==== Data provided
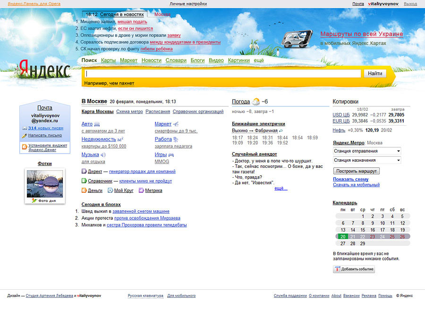Switch to the Картинки tab
Viewport: 425px width, 311px height.
click(x=238, y=60)
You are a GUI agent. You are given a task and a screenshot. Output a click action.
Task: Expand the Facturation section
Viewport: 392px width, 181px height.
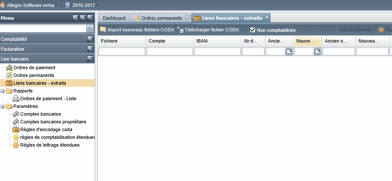click(90, 49)
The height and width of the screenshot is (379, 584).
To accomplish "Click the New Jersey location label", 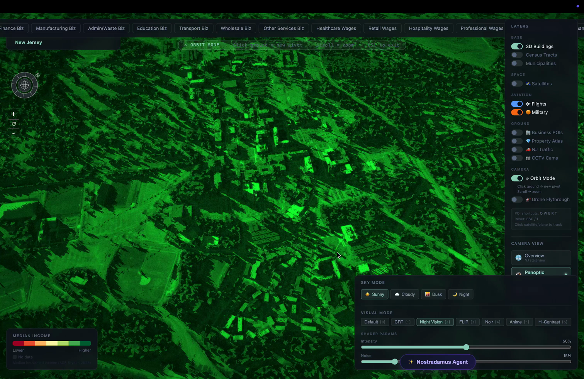I will point(29,42).
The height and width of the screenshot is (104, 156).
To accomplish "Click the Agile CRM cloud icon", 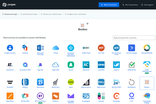I will click(x=56, y=65).
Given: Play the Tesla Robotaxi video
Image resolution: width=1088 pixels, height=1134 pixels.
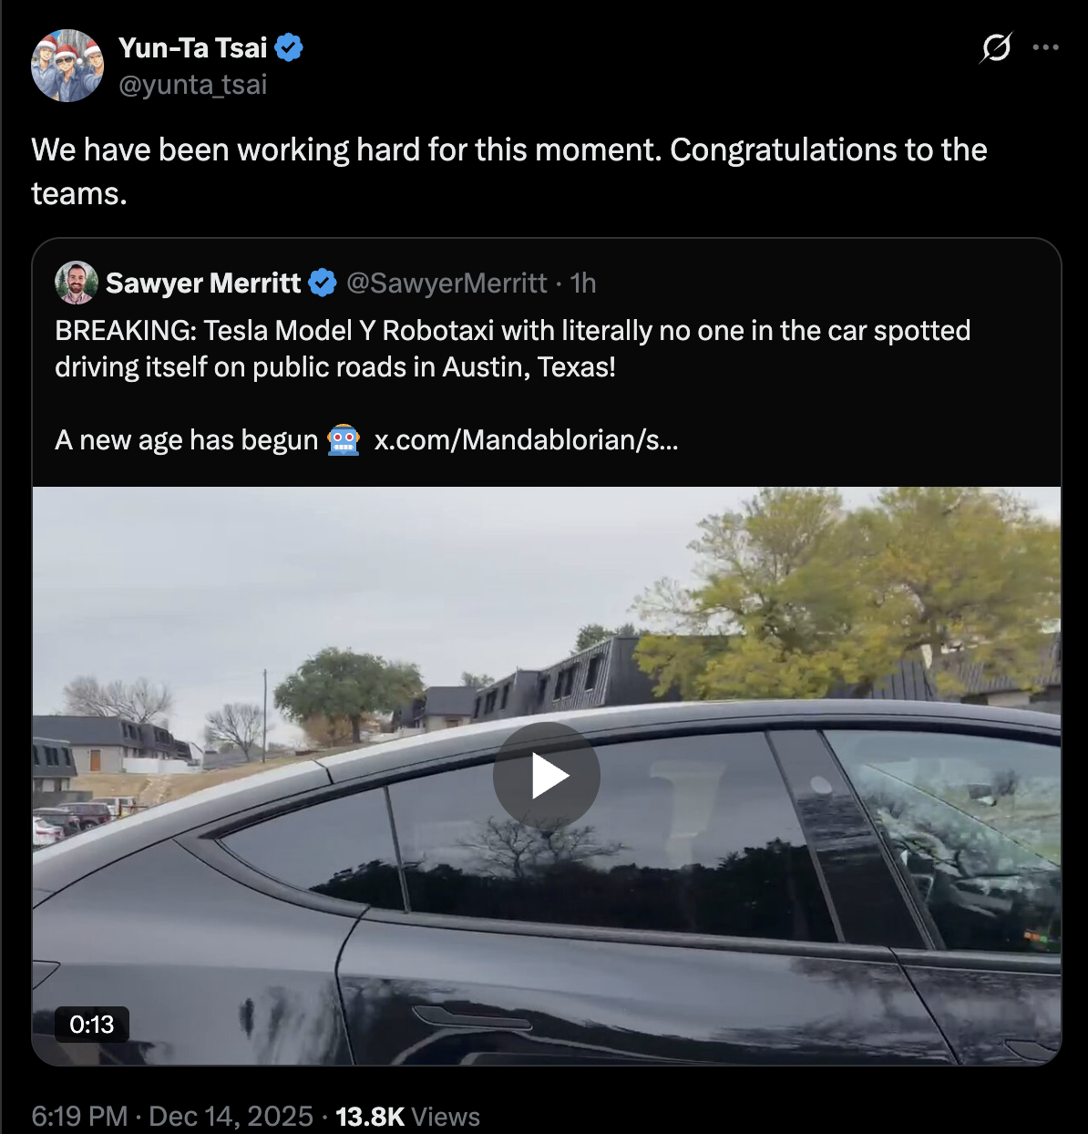Looking at the screenshot, I should [x=546, y=776].
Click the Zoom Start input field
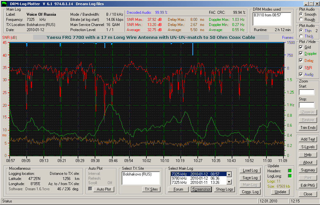 click(307, 92)
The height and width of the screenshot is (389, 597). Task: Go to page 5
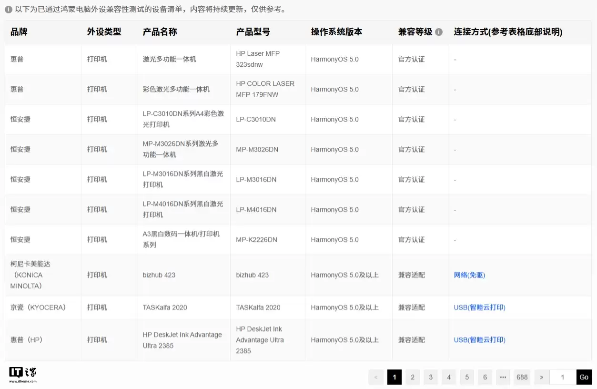[x=466, y=377]

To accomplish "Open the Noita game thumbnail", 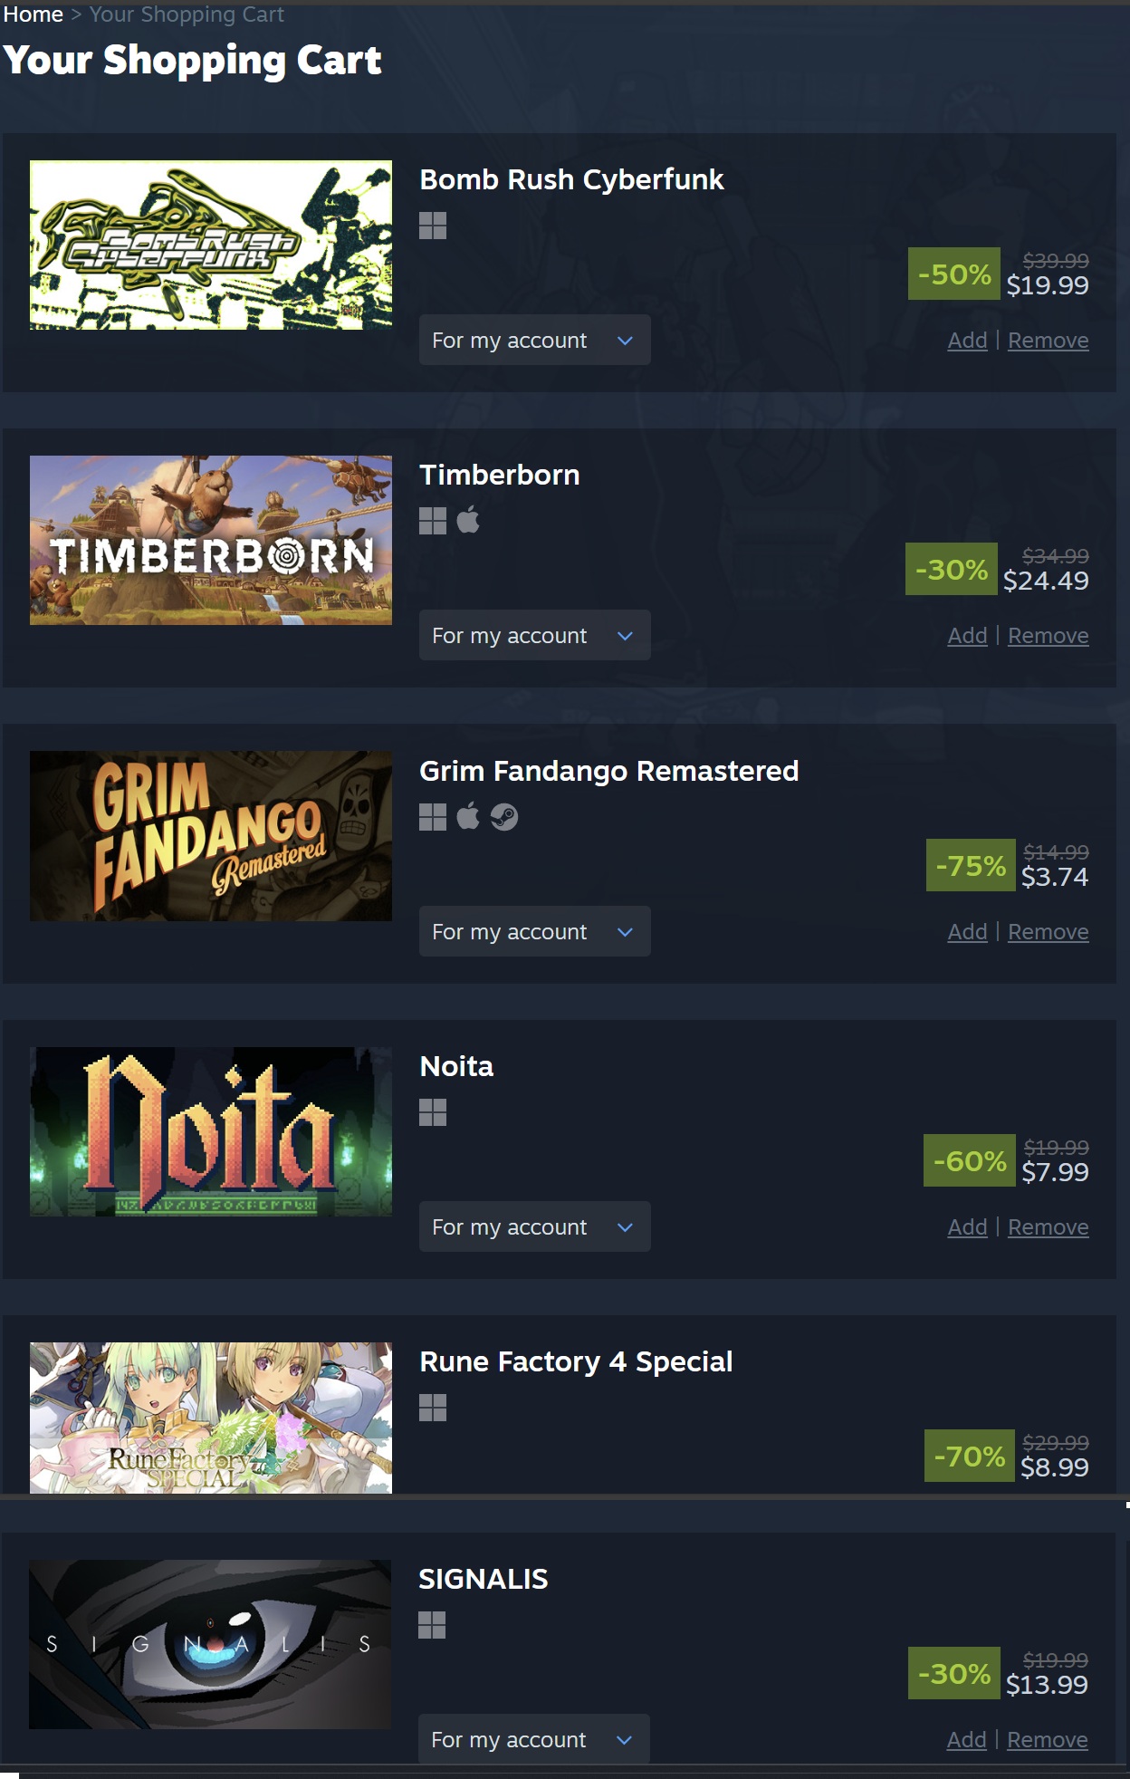I will point(211,1131).
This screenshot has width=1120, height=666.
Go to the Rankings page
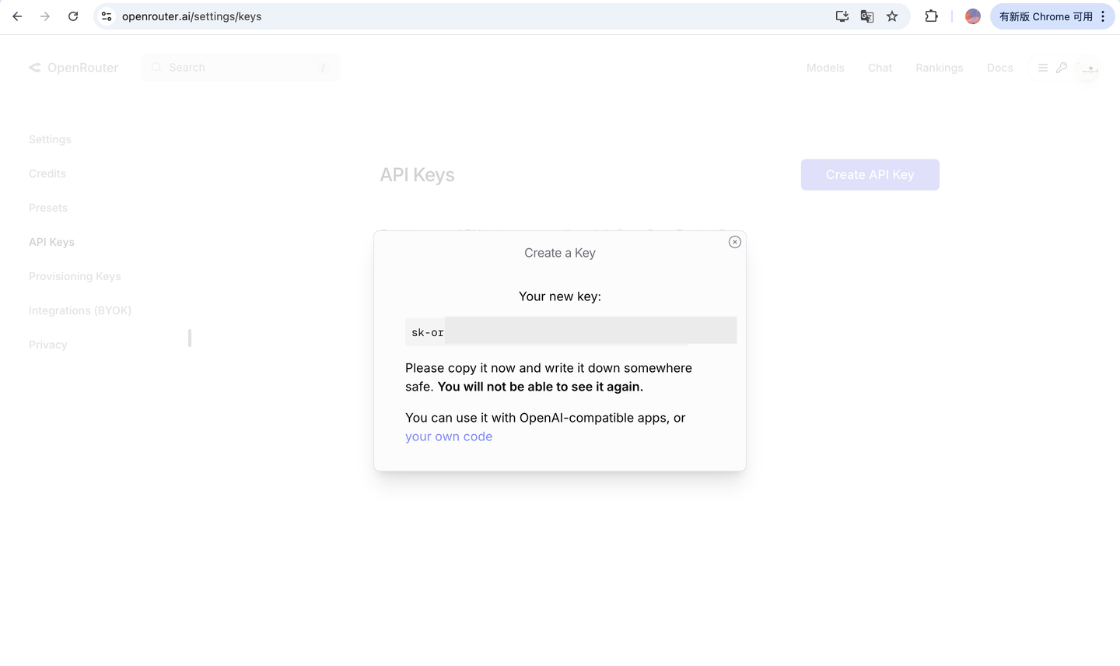click(939, 68)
========
◆ What you will do
Retype the lines from the one containing "This screenshot has width=1120, height=666." down to the last line of the records, both included, exactly and nothing more. Pictures stay out.

◆ Written response
This screenshot has width=1120, height=666.
Go to the Rankings page
click(939, 68)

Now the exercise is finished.